As details have emerged, including Park’s father’s writing which implies that he believes in exorcism and that Park’s name was given by one of the high-profile pastors of the Jesus Centered Church, Park’s way of promoting religion suggests a much bigger picture of the long standing issues surrounding religion in South Korea.
Park’s use of social media to promote his religion reminds many South Koreans of the times when they were approached on the street by stranger who often ease into a conversation by complimenting their appearance but later turn out to be followers of a cult sent on a mission to expand their base.
The aggressive nature of religious propaganda in public spaces causes a great nuisance to many, especially in an age of religious skepticism, when over half of young South Koreans describe themselves as atheists, according to last year’s study by Statistics Korea.

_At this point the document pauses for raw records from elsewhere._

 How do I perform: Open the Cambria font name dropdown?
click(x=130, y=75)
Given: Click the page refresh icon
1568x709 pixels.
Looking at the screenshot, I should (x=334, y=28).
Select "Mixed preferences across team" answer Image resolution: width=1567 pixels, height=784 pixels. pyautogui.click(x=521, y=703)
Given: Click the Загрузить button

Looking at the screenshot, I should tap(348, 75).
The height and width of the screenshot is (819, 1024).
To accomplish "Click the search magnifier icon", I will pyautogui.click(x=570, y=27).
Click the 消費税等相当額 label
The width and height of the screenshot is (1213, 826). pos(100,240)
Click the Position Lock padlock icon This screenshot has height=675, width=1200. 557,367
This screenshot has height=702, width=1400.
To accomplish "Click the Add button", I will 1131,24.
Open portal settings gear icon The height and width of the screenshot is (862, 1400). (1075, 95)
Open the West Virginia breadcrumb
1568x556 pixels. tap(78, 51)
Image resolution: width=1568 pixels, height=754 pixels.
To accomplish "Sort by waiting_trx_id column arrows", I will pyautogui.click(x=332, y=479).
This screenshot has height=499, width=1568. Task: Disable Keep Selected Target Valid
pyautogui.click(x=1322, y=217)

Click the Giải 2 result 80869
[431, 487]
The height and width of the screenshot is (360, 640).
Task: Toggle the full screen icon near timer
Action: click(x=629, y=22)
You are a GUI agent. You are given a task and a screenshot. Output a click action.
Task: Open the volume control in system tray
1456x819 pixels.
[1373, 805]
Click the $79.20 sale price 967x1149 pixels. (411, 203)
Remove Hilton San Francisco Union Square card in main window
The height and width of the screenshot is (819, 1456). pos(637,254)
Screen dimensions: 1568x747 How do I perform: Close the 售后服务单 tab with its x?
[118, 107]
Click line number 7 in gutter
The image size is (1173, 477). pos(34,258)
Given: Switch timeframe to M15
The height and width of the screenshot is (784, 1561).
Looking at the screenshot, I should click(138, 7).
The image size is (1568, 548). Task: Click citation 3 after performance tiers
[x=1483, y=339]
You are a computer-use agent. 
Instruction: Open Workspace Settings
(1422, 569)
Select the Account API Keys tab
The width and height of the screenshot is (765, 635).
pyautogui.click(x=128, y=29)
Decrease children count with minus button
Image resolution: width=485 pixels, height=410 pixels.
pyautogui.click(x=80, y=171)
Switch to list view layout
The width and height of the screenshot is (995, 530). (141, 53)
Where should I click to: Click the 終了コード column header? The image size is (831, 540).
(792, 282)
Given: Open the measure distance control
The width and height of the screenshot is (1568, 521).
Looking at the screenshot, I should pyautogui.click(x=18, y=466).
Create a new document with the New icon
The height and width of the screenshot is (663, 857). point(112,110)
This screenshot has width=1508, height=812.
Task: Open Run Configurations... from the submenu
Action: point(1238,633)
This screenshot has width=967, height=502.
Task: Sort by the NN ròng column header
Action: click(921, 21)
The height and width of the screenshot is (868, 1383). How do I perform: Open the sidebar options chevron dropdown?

From the streets to the subway, it is a rare occasion to be completely free from the constant effort by religious followers in South Korea to propagate their religion. Some, however, are going the extra mile and choosing to do what they normally do in a place already occupied by other religions, even at the risk of creating a hostile environment and hurting South Korea’s image.
In 2014, video footage was uploaded by Buddhist media outlet Beopbo Newspaper depicting South Korean Protestant missionaries singing a Christian hymn at a renowned temple in India.
Beopbo Newspaper reported two South Korean men and one woman were seen playing a guitar and saying that only ‘God can save us,’ referring to the Christian God, a clear provocation to the followers of Buddishm at the Mahabodhi Temple Complex at Bodh Gaya. The group reportedly left the scene after being confronted by a South Korean Buddhist who filmed the incident and threatened to make it known back home.
In August, a group of South Korean missionaries were kicked out of Turkey over accusations of propagating religion in areas occupied with Syrian refugees using money and valuables, with the governor of Ankara, where the incident took place, slamming the missionaries who visited the country as tourists.
Against this backdrop, the Ministry of Foreign Affairs met with religious leaders in June, urging them to tell their followers to refrain from going on mission trips to other countries, particularly Pakistan, where a growing number of South Korean missionaries are being investigated by local authorities for breaching the law.
As of 2017, around 37,000 South Korean nationals are thought to be on long-term mission trips in over 170 countries, according to data from the Ministry of Foreign Affairs.
Despite the aggressive tactics deployed by religious enthusiasts however, many polls indicate overwhelming public support for a so called “church tax,” including one by Realmeter in August which showed nearly eight in ten South Koreans back the government’s effort to do away with religious tax exemptions beginning next year.